TUGAS YANG DIKERJAKAN
1. Menurut bacaan tentang kuota internet mahasiswa, berapa rata-rata biaya paket internet yang dibutuhkan mahasiswa selama sebulan?
2. Berdasarkan bacaan tentang kuota internet mahasiswa, jelaskan mengapa kebutuhan internet mahasiswa menjadi makin besar.
3. Tulis lanjutan bacaan tentang mahalnya kuota internet bagi mahasiswa, dimulai setelah kalimat terakhirnya.

TEKS BACAAN
◆ ◆ ◆ ◆ ◆

Tidak hanya sendi-sendi perekonomian negara yang mengalami defisit, ruang pendidikan pun mengalami problematika tersendiri. Banyak mahasiswa mengeluh. Mereka menyayangkan keadaan belajar dari rumah yang menurut sebagian mahasiswa kurang efektif antara lain karena pembelian kouta internet yang mahal. Faktor itu menjadi kendala.
Paket internet harganya memang tak murah. Untuk kebutuhan mahasiswa selama sebulan, rata-rata mencapai sekitar Rp 100.000. Mahasiswa tak hanya butuh internet untuk telepon selulernya tetapi juga untuk penggunaan tethering dari ponsel ke laptop. Penggunaan tersebut membuat kebutuhan internet makin besar, apalagi bagi mahasiswa tingkat akhir yang harus melakukan sidang dan berbagai konsultasi daring. Kakak kelas saya salah satunya, mau tidak mau ia harus tetap mengikuti prosedur dan kebijakan yang sudah diterapkan pemerintah karena dampak pandemi virus korona tak kunjung menuai kabar baik.

◆ ◆ ◆ ◆ ◆

BAGIAN DATA

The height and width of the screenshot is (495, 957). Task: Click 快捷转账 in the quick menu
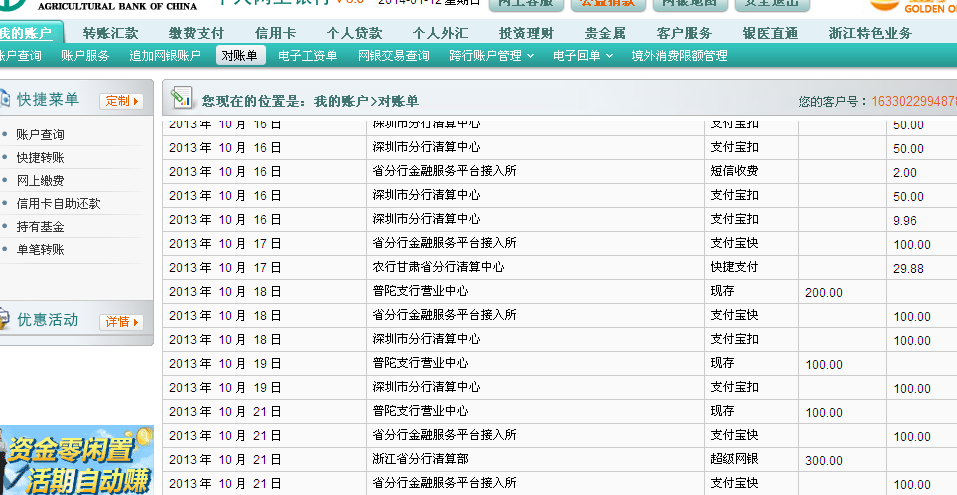[x=40, y=157]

◆ ◆ ◆ ◆ ◆

HASIL PENGERJAAN
1. Sekitar Rp 100.000.

2. Mahasiswa membutuhkan internet tidak hanya untuk telepon seluler, tetapi juga untuk tethering dari ponsel ke laptop. Kebutuhan itu lebih besar lagi bagi mahasiswa tingkat akhir yang harus menjalani sidang dan berbagai konsultasi daring.

3.
Belum lagi, keponakan saya yang bersekolah di Dusun pinggiran Bandar Huta, Kecamatan Diparhataran, Kabupaten Simalungun, Provinsi Sumatera Utara. Lokasi desa itu terpencil, jauh dari penyebaran virus. Namun, tetap saja keponakan saya merasakan dampak kebijakan akibat virus itu.
Keterbatasan pendidik di sana tidak memungkinkan siswa untuk melakukan pembelajaran daring. Para pengajar dan murid masih banyak yang kurang memahami teknologi. Masih ada murid yang berpikiran bahwa sekolah sedang libur dan tidak akan tahu sampai kapan akan masuk. Seserius itu memang masalah pendidikan di desa kami.
Terlepas dari berbagai dampak yang dirasakan secara langsung maupun tidak, sebagian masyarakat akan bertanya. Sebenarnya apa yang harus saya atau kita lakukan? Di rumah saja? Pemerintah tidak tahu bahwa di rumah tidak se-nyaman yang dibayangkan?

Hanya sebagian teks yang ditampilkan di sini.